That said, the point is to read their comprehensive (God, I hate that term, kiss of legislative death) reform proposals and most of all, you need to demand we get real financial reform. One final note, Stiglitz et. al are firmly pointing to derivatives as the area most needing regulation.

In my opinion, their derivatives reforms do not go far enough and I did not see a mention to regulate the mathematical models themselves as well as the technology. This is not good. Just because somethin's wrapped up in a big ole' nasty mathematical equation or requires someone to grasp Big O notation, don't make it less of a fraud and scam.

The entire conference seems to be on Ustream and the audio is full of distortions (hello, you can post process the audio and remove some of that with a little DSP magic folks!). If you have an EQ, noise filter, and settings you can improve it upon playback.

Here's the first one:

Meta: 

Comments

Thank you for posting about "Make Markets be Markets"

I stumbled on it two days ago, and have not had time to actually sit and read any of the presentations yet. From skimming the site, looks like there's lots of important and useful material there!

And, next month there is the Levy Institute's Hyman Minsky conference!

CFPA - Dodd trying to move it under the Fed

I mean Senator Chris Dodd, this is one of the problems, you get a lame committee chair who blocks anything real, he's running around claiming he needs "bipartisanship" and he "has to get it out of committee" and that's why he is doing a real absurdity and claiming to support a Consumer Financial Protection Agency yet magically put it under the Federal Reserve's authority.

What crap. The Fed already has authority for consumer protection and we see how well they have done!

A lot of focus is on the CFPA, it's been under attack by the Banksters since day one, they do not want any consumer protections for any financial products.

That said, to me the real bomb, the real threat is derivatives. I do believe this market has grown, not shrank since 2008 and they are still trying fictional mathematical models with fictional pricing and not way to even validate a CDO (with it's derivatives). I think because it's such gobblygook, few understand them and eyeballs glaze over on how to reform them. There's also a hell of a lot of real money being made on these new virtual casino chips.

But, it's really clear from the House Bill, financial sector lobbyists are still running this show.

This is a crime. It's kind of appropriate too that a think tank or whatever they are is called the Roosevelt Institute. Think about how fast FDR and Congress moved on financial reform and it's only because their great work was torn to shreds that we're in this mess in the first place.
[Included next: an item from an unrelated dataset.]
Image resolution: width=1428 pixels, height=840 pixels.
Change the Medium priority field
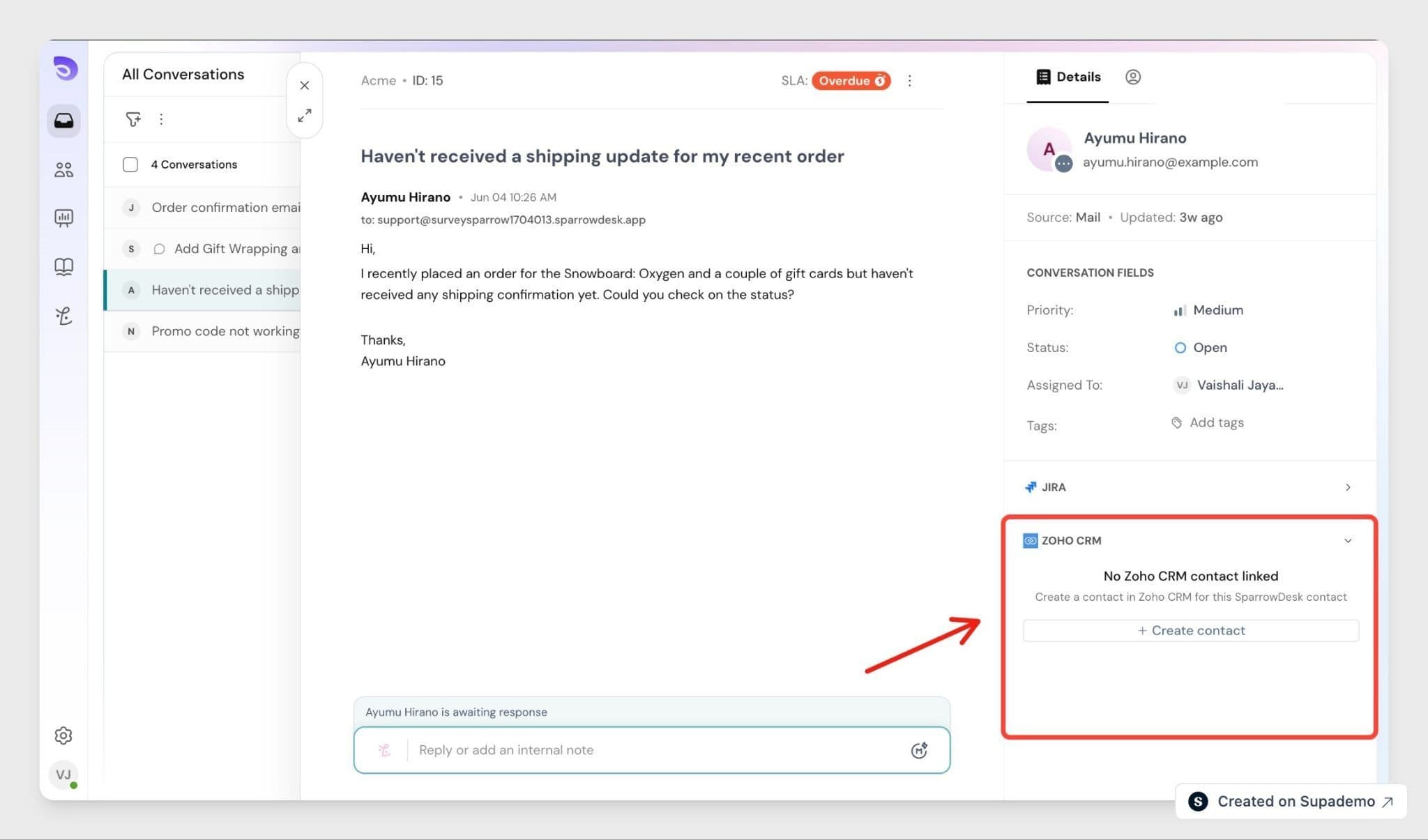coord(1209,310)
someone is missing scale in criticism of Roosevelt Institute

Believe this or not, this Rolfe Winkler Reuters criticism on costs was front paged on HuffPo. Yet this is astounding, it's taking about "costs" of financial reform and this has absolutely no scale to it.

The costs of doing nothing have us on the hook for $23.7 trillion dollars in liability! The costs, along with some other stuff, has us looking at a budget deficit of 90% GDP by 2020!!

Also, I could just scream at the CBO for writing such a letter claiming small business would be hurt by a way too low Zombie Bank fee...

Small Businesses already have shown, it's not the lending that's hurting them, it's demand.